Next slide is a little bit about really where we're going with Akida as a maturing process. We've got the development environment. As I said that's going be distributed broadly. While the development environment is distributed and we're getting feedback, lots and lots of feedback we hope. In parallel we'll be developing, are developing now the FPGA development systems. So you put the FPGA on a board, wrap around it all of the things you need to do the development of your neural network. The FPGA development system won't necessarily be a product for sale, it really will be a development environment for those that want to use Akida.
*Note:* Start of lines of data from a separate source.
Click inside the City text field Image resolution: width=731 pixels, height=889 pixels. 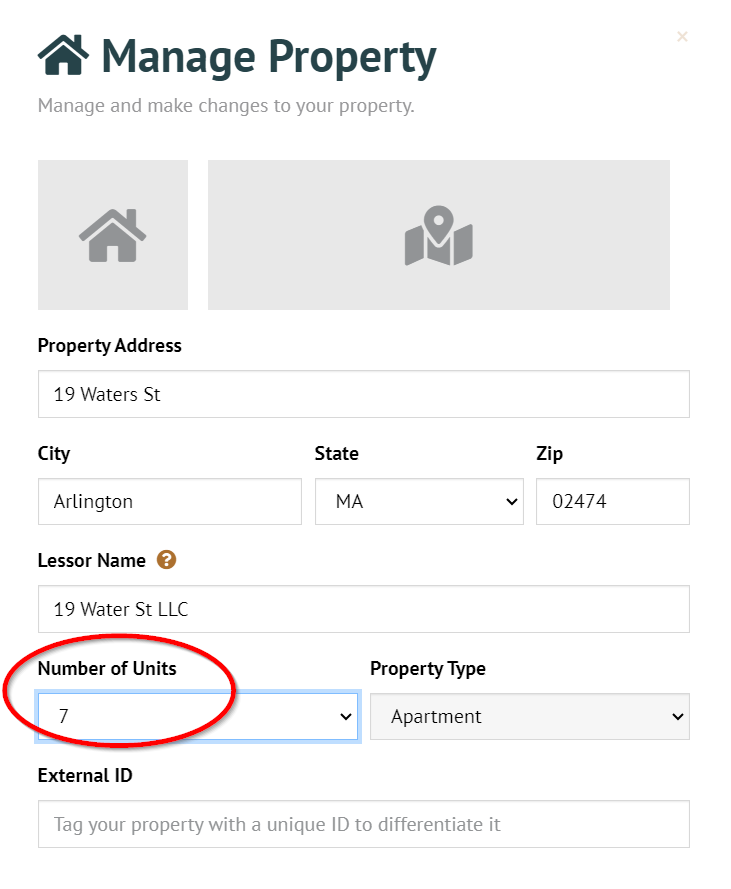tap(169, 501)
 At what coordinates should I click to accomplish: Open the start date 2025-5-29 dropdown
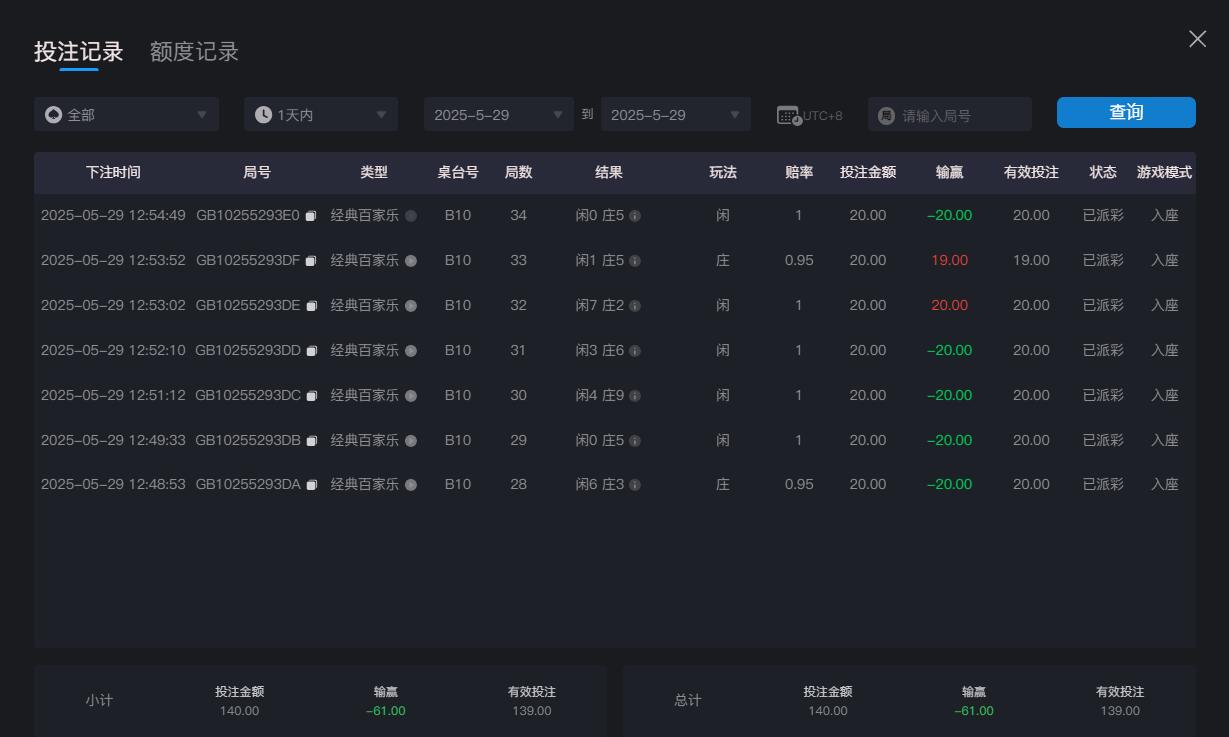(x=498, y=114)
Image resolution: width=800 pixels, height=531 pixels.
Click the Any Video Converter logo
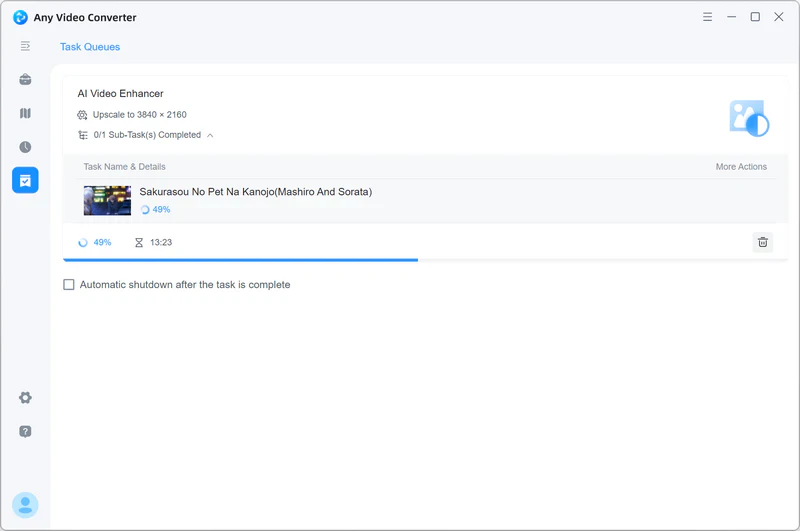20,17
It's interesting I'm going to back up a minute to the development environment. The development environment is intended to be just that, a development environment. Some of our earlier engagements and dialogue we're having with potential customers now, the development environment may be productised in that we'll do some custom work to help people bring that system up for specific use cases. They'll license it, we'll get a licensing fee, a royalty fee on an ongoing basis. It is one venue where we could have early time to money. The development environment will become more and more robust as we get feedback, as we engage with specific contracts, with specific use cases in specific markets. It is something that will likely to be an end product for certain segment of customers.
Intellectual property is an interesting arena as well for the purpose of time to money and some very large opportunities. When you think about going to the edge, IoT devices think about surveillance cameras, even cell phones. Cell phones I would consider an edge device. You're not going to sell an Akida chip in all likelihood into a cell phone. If you rip your cell phone apart you're going find three or four ICs in there, very large scale integration. Most of the major cell phone manufacturers, think about Apple, Samsung, Huawei, all of them do some in-house development of their own chips or they use outside resources to develop custom chips. They would like to put IP such as Akida into one of their custom chips. So we have early discussions going on with a major cell phone manufacturer. It's actually been quite a number of meetings, a meeting at their facility, a meeting at our facility developing a statement of work to define what it is that they would like out of Akida as an IP lock integrated into one of their very large scale system wide chips.
Then of course you've got the Akida neural system on a chip, which is the chip that you see to the right. That is really the end game for us, is to be a supplier of that chip in volume, both at the edge or on the next bullet like PCIE accelerator. So at the edge you buy the chip and in the enterprise in the server room or a data center, in the Cloud you plug in a PCIE card and that will have multiple Akida chips on it ganged so you can get a multiple of the number of synapses or neurons that you'd get at on an Akida chip you can put multiples, two, four, six, eight on a PCIE card. When we do the architectural announcement we'll talk about the low power nature of Akida. We'll talk about its processing power that will all come to the fore as the architectural announcement comes out, but we've really targeted some outstanding specs which I think will put us in the leadership position in spiking their own networks or neuromorphic IC's generally.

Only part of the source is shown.